-- Exercise directions --
From the records below, copy the lines that include "handle".

Stored data entries:
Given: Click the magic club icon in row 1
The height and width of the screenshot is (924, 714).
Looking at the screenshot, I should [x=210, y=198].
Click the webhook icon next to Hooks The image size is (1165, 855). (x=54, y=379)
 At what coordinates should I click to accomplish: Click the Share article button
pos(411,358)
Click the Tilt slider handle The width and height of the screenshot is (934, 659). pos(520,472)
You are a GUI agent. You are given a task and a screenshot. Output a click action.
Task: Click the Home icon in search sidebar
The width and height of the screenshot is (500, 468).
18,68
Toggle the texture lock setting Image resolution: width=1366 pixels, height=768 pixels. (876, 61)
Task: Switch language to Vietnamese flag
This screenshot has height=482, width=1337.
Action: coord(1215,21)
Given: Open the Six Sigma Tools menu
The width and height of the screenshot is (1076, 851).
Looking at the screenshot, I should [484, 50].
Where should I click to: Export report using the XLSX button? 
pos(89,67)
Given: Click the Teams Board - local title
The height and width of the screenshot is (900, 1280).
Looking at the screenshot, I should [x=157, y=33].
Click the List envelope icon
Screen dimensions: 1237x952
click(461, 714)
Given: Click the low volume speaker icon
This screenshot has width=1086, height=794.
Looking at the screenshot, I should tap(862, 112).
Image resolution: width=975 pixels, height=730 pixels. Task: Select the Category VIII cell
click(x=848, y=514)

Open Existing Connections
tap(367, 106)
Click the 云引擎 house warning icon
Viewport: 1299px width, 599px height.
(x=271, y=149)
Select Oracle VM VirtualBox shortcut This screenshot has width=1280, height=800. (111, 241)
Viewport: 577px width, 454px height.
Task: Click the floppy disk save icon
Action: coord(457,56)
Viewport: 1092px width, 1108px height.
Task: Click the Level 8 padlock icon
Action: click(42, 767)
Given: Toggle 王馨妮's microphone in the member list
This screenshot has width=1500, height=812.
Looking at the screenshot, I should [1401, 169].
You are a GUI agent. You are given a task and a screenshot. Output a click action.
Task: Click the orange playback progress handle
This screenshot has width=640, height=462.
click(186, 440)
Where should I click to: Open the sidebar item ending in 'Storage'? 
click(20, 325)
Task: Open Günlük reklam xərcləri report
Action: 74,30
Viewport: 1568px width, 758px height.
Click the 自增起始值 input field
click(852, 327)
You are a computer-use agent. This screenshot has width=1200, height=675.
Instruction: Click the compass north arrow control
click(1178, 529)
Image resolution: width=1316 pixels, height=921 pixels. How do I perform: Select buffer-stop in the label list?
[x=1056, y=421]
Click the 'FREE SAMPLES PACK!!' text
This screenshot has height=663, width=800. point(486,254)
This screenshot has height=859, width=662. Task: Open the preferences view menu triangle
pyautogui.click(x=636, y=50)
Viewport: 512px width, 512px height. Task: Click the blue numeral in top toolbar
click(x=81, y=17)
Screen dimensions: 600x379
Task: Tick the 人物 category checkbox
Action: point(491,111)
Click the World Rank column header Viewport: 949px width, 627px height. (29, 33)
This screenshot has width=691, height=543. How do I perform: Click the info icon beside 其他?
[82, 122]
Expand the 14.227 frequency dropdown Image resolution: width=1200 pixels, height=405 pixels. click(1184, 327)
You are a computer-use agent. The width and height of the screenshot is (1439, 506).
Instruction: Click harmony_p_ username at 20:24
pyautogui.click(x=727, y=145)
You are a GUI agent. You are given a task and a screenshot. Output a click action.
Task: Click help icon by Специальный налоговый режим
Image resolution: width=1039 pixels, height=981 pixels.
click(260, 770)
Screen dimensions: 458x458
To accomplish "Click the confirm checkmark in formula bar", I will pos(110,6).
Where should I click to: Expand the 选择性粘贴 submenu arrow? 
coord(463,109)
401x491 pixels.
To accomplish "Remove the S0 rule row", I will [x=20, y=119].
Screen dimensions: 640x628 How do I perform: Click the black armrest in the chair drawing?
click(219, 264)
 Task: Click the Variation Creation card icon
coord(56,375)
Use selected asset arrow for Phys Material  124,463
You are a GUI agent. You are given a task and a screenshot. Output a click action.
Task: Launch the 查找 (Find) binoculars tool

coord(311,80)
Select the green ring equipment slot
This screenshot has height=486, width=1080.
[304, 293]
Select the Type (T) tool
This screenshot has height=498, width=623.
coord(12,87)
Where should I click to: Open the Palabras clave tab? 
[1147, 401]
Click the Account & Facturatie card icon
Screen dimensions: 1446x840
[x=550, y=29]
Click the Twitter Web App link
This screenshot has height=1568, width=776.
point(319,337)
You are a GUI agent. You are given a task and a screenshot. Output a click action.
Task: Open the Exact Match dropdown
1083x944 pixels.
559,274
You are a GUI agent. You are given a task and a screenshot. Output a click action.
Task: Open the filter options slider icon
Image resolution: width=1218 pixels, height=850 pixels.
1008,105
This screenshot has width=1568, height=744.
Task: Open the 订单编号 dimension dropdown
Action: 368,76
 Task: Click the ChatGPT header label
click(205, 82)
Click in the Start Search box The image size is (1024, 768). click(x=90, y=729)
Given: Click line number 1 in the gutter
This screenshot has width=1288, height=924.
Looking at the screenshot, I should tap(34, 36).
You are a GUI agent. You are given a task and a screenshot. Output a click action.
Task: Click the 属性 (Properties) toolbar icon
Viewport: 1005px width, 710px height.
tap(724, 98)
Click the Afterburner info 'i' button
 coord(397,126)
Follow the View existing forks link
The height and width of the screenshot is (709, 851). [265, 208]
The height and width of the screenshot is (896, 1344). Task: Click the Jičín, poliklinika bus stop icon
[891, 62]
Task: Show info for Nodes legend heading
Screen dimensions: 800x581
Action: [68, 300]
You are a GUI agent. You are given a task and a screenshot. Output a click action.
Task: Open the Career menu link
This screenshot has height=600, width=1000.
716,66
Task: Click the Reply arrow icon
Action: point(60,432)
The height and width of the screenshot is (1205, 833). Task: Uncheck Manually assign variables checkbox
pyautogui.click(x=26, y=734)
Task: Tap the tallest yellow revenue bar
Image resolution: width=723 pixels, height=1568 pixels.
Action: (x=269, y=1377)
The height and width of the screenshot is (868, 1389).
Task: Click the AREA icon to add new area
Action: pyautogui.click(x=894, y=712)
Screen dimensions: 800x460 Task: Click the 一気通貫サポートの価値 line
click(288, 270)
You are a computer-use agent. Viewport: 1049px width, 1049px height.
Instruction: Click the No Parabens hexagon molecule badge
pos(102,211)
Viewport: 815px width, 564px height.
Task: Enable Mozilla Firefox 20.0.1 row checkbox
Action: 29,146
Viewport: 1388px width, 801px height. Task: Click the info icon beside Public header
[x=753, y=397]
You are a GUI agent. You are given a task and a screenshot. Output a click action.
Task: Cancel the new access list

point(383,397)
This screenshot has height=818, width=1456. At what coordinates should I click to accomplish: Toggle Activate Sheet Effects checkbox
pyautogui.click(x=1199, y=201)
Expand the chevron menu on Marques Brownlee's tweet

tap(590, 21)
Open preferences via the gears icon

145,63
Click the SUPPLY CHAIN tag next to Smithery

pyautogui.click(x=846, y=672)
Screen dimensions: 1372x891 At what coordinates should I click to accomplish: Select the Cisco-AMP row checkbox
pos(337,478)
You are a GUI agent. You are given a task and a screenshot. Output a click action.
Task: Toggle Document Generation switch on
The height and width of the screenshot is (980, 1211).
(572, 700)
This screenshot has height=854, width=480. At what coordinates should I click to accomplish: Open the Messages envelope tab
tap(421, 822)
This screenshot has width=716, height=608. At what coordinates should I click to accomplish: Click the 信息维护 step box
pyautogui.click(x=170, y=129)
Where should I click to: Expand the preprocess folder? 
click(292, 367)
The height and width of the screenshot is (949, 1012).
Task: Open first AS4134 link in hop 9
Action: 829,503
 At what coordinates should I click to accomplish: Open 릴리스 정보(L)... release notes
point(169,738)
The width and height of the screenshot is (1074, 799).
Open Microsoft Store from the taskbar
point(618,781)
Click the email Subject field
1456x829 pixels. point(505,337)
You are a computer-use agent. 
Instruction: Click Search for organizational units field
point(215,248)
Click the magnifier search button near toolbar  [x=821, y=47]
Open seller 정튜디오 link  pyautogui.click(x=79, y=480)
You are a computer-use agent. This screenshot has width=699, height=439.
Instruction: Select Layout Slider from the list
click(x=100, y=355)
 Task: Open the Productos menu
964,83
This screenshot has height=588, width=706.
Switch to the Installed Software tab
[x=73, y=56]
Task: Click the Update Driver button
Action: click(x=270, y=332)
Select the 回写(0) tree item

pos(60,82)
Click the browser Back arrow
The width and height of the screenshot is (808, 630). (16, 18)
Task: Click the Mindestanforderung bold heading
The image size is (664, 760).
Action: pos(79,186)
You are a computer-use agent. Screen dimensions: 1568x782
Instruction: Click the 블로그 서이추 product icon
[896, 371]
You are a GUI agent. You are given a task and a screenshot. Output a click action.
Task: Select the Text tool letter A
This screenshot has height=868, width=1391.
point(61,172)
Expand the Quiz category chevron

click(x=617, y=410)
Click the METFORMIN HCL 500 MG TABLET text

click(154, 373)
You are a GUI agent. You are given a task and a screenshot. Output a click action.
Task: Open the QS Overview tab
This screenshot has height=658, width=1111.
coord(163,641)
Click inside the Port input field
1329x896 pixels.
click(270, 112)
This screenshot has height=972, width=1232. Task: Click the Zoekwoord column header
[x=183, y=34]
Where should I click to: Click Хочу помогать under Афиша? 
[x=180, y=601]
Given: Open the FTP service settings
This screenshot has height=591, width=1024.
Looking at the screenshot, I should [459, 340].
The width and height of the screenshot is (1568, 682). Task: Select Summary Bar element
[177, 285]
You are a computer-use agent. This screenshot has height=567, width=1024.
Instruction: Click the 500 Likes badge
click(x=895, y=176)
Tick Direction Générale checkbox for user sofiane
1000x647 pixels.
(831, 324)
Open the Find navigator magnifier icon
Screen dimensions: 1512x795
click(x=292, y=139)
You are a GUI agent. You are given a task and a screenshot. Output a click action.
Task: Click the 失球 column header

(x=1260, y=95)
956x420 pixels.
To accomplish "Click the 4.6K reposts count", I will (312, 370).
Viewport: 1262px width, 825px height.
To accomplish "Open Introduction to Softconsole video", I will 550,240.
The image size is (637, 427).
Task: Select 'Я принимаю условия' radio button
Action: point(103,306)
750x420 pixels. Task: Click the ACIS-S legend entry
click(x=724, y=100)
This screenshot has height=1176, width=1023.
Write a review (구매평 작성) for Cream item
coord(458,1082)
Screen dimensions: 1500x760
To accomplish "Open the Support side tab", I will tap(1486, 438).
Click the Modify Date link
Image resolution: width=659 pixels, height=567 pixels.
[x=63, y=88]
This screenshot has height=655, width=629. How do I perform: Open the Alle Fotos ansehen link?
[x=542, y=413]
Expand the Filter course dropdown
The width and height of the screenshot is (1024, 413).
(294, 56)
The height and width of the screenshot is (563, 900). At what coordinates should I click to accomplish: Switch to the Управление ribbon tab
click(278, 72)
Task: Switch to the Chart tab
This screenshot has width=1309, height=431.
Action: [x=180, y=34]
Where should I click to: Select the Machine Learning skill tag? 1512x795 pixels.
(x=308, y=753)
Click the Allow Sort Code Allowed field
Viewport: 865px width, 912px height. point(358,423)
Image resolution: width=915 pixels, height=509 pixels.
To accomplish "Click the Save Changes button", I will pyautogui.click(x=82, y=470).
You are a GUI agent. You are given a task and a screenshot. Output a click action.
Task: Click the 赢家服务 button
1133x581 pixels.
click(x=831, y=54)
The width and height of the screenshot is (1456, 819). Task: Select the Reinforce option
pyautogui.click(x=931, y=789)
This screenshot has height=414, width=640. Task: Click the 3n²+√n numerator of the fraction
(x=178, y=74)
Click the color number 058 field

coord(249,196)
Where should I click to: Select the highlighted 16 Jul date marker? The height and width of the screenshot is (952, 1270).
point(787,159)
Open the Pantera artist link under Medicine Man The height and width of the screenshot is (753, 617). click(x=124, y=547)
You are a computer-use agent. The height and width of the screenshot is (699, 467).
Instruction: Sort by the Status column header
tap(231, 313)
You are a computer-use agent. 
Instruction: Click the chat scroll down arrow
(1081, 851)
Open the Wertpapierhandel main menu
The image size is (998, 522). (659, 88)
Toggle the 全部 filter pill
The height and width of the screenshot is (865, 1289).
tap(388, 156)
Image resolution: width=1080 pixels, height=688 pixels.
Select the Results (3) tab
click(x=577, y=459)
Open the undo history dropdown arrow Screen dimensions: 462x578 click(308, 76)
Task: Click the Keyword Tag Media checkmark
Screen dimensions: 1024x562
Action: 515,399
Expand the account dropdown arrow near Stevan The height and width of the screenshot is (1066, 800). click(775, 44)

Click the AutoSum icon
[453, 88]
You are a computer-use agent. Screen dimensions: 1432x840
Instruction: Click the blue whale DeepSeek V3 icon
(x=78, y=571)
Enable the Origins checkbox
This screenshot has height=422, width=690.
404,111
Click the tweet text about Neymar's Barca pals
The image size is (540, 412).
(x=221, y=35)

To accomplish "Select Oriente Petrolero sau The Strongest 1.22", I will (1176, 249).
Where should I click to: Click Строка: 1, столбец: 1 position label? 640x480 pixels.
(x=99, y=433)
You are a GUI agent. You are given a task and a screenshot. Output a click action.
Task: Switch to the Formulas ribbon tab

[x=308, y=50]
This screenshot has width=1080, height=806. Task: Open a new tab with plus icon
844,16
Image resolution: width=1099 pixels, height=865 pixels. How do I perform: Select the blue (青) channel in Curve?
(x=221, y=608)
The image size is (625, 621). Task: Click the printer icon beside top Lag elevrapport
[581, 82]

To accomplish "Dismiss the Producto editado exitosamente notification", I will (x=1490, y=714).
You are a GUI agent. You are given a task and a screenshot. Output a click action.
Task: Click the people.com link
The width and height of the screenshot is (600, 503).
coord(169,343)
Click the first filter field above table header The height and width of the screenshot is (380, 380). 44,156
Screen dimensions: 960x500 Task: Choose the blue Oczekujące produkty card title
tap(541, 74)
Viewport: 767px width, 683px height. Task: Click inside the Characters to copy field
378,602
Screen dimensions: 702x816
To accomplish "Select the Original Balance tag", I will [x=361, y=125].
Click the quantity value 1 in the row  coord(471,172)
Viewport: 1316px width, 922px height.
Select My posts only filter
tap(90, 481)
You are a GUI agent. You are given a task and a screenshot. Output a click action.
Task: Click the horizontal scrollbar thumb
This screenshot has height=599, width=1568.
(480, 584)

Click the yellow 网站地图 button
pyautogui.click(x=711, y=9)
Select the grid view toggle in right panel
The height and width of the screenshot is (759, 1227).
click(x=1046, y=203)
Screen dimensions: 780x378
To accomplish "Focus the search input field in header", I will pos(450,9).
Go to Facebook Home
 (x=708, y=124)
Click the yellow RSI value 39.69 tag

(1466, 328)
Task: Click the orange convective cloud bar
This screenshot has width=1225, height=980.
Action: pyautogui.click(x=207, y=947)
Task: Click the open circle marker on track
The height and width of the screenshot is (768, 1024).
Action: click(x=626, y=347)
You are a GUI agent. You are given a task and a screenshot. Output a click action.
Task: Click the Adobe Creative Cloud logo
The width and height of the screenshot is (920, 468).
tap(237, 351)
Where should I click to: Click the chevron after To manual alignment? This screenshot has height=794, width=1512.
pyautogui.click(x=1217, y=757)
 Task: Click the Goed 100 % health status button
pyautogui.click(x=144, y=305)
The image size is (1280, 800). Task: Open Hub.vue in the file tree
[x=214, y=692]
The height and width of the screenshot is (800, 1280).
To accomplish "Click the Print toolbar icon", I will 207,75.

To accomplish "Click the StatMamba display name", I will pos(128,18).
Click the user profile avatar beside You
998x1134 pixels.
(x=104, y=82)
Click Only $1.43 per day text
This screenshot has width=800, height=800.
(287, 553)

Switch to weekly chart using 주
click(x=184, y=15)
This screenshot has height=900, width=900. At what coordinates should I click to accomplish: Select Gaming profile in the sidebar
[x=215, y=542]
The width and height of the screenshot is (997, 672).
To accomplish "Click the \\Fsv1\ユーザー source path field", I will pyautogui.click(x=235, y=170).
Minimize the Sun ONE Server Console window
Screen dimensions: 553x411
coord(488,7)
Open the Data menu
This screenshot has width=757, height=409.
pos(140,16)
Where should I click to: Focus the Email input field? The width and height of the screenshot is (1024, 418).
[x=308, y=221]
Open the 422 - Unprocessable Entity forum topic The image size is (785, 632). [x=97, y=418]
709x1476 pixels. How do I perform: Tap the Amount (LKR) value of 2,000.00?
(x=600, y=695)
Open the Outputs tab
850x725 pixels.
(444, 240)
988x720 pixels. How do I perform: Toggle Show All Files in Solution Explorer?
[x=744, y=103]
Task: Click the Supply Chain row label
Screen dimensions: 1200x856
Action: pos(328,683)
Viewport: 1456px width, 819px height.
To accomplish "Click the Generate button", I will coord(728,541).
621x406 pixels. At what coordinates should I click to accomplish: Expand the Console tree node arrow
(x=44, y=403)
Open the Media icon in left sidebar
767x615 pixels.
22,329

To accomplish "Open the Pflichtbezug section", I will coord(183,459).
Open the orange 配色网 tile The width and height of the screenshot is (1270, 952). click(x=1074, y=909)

-- Output of the exercise --
Click the Tilt slider handle The width and height of the screenshot is (934, 659). pos(520,472)
Task: Click the orange playback progress handle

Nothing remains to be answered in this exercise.